By that time, it had become clear to me that I was going into a field that required a whole lot more understanding of P&S than I had acquired. Since I wanted to be properly prepared, I signed up for a free summer school course to try it once more.

This time, the professor was a crotchety old German mathematician. He would not allow us to record the lectures. We were told not to bring the textbook to class as the turning of pages distracted him. We were not even allowed to take notes. Every class began with Good morning, Pencils Down! He firmly believed that you had not mastered a skill unless you could explain it in simple words to a complete neophyte, by merely describing it in non-technical terms that they already understood.

Based upon my prior two attempts at this subject, after two classes I was convinced that this was going to be a waste of time. After all, if I could barely understand it with the textbook and notes, what chance did I have like this? But I had already signed up and committed the time, so I stuck with it.

To my shock-surprise-awe, he managed to verbally paint a picture through which the concepts became crystal clear; not just to me, but to everyone in the class.
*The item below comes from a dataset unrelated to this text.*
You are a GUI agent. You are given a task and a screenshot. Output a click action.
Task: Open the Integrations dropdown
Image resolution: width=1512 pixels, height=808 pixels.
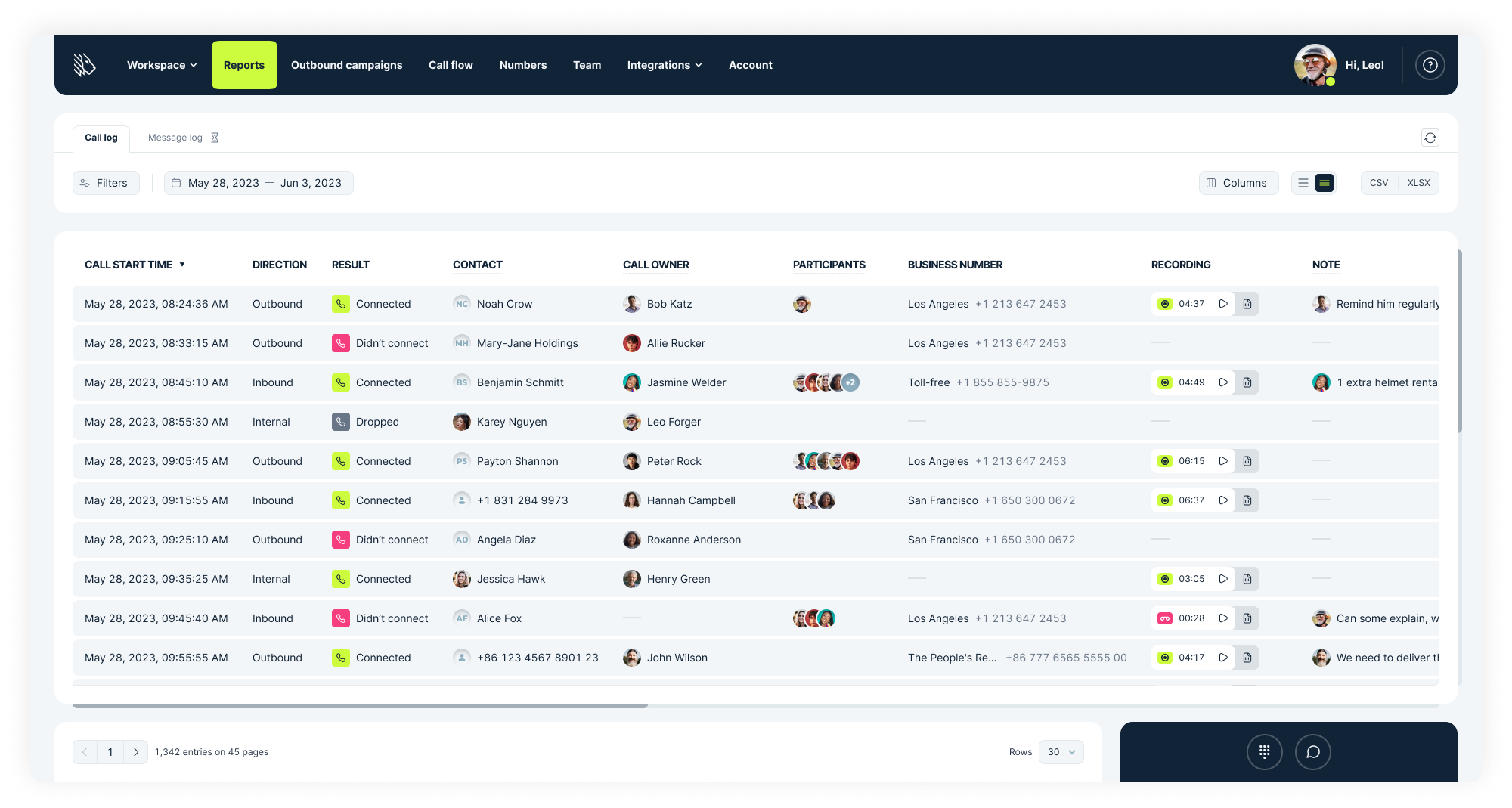tap(664, 65)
I had no trouble acing all the homework assignments and tests, and my entire notebook for the course consisted of:

  Probability and Statistics MTH 203 - Summer 1977
  Textbook: ...
  Lecture recordings not allowed.
  Textbook not permitted in class.
  Notes not allowed.

The man was truly a master of his craft; arguably one of the very best teachers I ever had in my life. Unfortunately, they forced him to retire the following semester. Unable to teach, he was bored, lost his passion and died shortly thereafter.

From then on, I adopted his philosophy of The Master is in Simplicity and strived to incorporate it into everything I touched. If I couldn't just hand something that I had built to someone else with minimal explanation, then I had done something wrong and strived to fix it before moving on. Even in those cases where, for managerial/political/cow-orker reasons beyond my control, I was forced to implement something in an incredibly stupid way, I would at least break it up internally and follow the (by now, very old) rules:

  • one procedure should not extend beyond what you can see on the screen
  • classes should generally do one logical thing

Project mismanagement and ridiculous time constraints usually tested my resolve, but I promised myself early on that I would never turn in a project half-arsed for the sake of a deadline. If it wasn't done simply, then it wasn't done and not ready to be deployed. Period.

Sure, I've had to create some incredibly complex things to work around an assortment of WTF, but I always made sure that what and why were graphically documented (in both class- and block-level comments) out of simple respect for whomever came after me on the project.

Looking back on the forty years and all the projects since that time, I realized that I mostly stuck to that promise, thanks to the philosophy of that one teacher.

OTOH, I can't even count the projects I inherited that were so convoluted that it took longer to properly untangle the mess than it would have taken to rewrite the whole thing.

Have you ever had a teacher/mentor that shaped you in some profound way?